Opera code-signing certificate abused in failed breach

Opera has managed to detect and stop an attack on its internal systems, but not before potentially a few thousand Windows users were put in harm's way.

Opera Software has opened up about a breach it experienced last week that it believes it was able to successfully stop.

Posting on its security blog, the company admitted that on June 19, it discovered an attack on its internal network infrastructure. Although stating that the breach was stopped, the company said that its attackers were able to steal at least one old code-signing certificate, and that this was used to sign malware.

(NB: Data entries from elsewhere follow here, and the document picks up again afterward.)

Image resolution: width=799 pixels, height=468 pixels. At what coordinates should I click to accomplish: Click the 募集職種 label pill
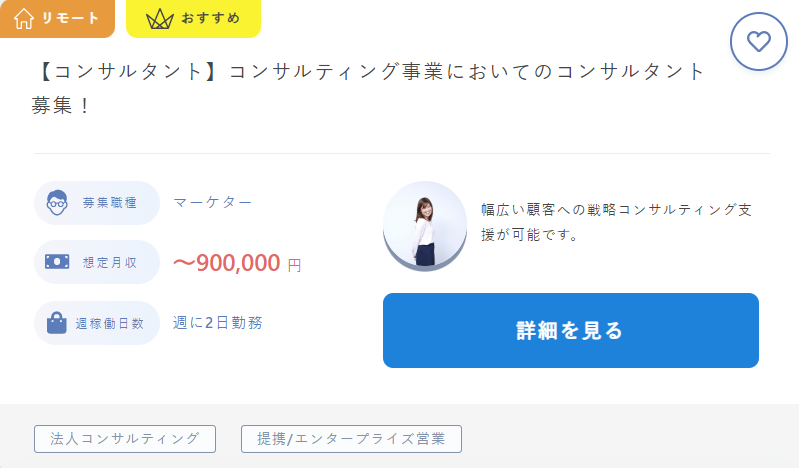pos(97,203)
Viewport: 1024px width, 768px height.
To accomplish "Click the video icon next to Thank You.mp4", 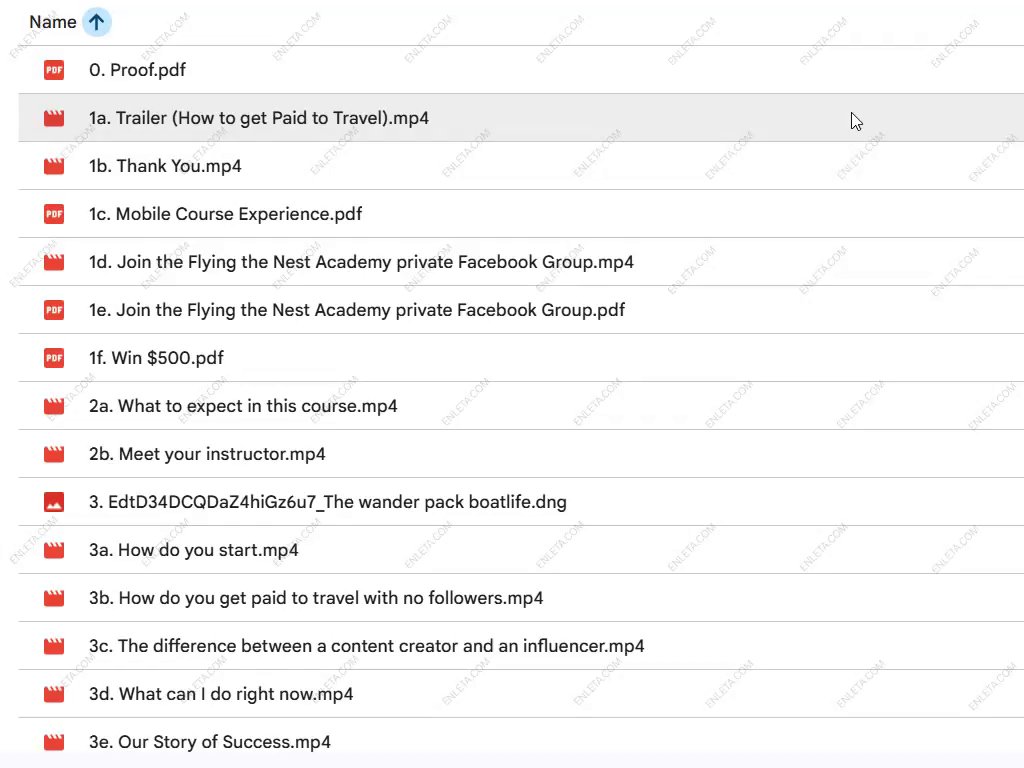I will tap(54, 166).
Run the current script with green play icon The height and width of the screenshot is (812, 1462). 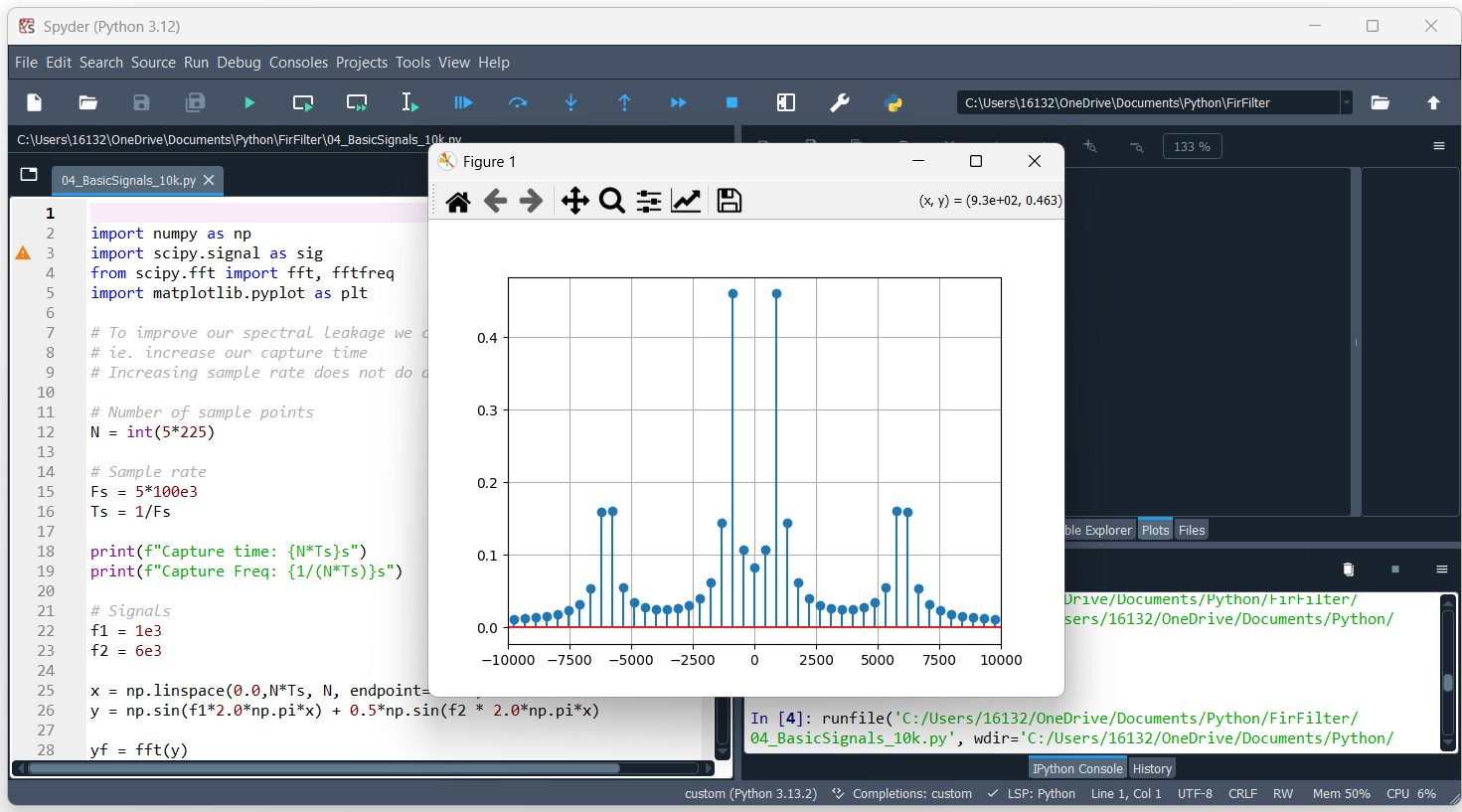pyautogui.click(x=249, y=102)
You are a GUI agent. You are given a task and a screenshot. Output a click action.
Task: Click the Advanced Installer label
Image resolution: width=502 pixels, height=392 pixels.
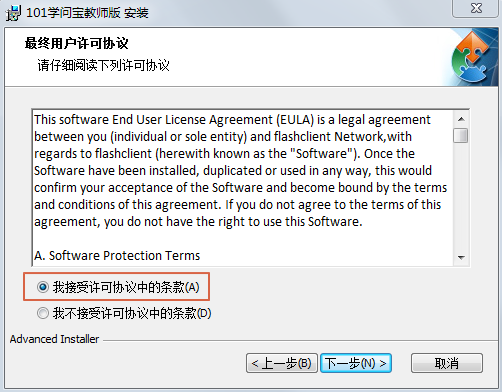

"This has allowed them to distribute malicious software, which incorrectly appears to have been published by Opera Software, or appears to be the Opera browser."

Despite the certificates being old and expired, Opera Software said it is possible that "a few thousand Windows users" could have received and installed malicious software in the 36-minute window that the attack was in effect.

The company is now planning to roll out a new version of its software, which will use a new code-signing certificate.

As for the rest of its systems, it doesn't believe that any user data was compromised, but it is still working with authorities to determine the full extent of the breach.

A similar breach occurred on Adobe's internal infrastructure in September last year, where, over a two-month period, attackers were able to create two malicious files that could masquerade as legitimate Adobe software . The company has since created a new CSO role , and placed its product security head Brad Arkin in it, with specific responsibility for its internal systems.